Metodologia de estudo

Anamnese completa : que permite coletar uma história detalhada, em termos de tempo de evolução, seqüência no aparecimento dos sintomas, história pessoal do paciente, hábitos, história familiar.

Exame físico geral e neurológico completo : investigando detalhadamente os nervos cranianos, mobilidade e força, sensibilidade superficial e profunda, reflexos cutâneo-abdominais, osteotendinosos e plantares. Procure o sinal de Lhermitte.

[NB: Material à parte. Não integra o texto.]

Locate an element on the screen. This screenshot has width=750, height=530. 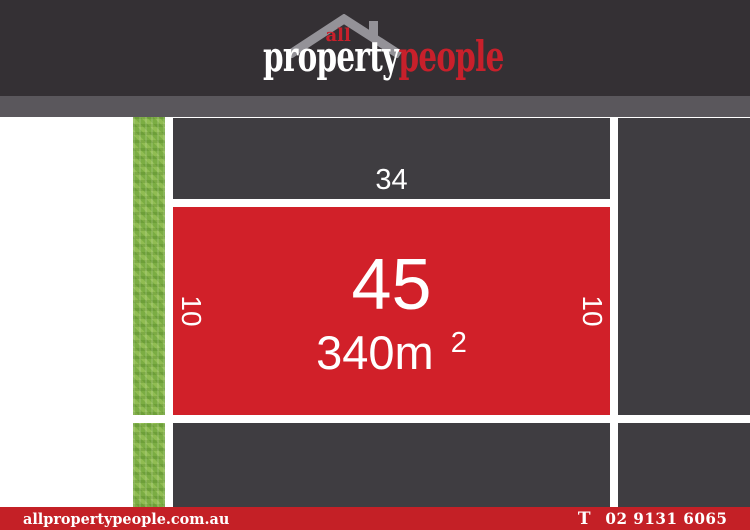
phone-label: T is located at coordinates (584, 518).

Radiologia : útil no trauma medular vertebral para determinar a presença de fraturas vertebrais, com ou sem deslocamento.

Eletromiografia : de escolha em caso de suspeita de doença do neurônio motor.

Ressonância Magnética Nuclear : é o método que fornece informações diretas sobre a medula espinhal. Fornece informações descritivas sobre lesões ligamentares, envolvimento do canal, fragmentos ósseos, hérnias discais traumáticas, hematomas epidurais e subluxações. Ele permite o exame direto da medula espinhal e detecta a presença de transecção, hematomielia, contusão, edema, isquemia e problemas do espaço subaracnóideo.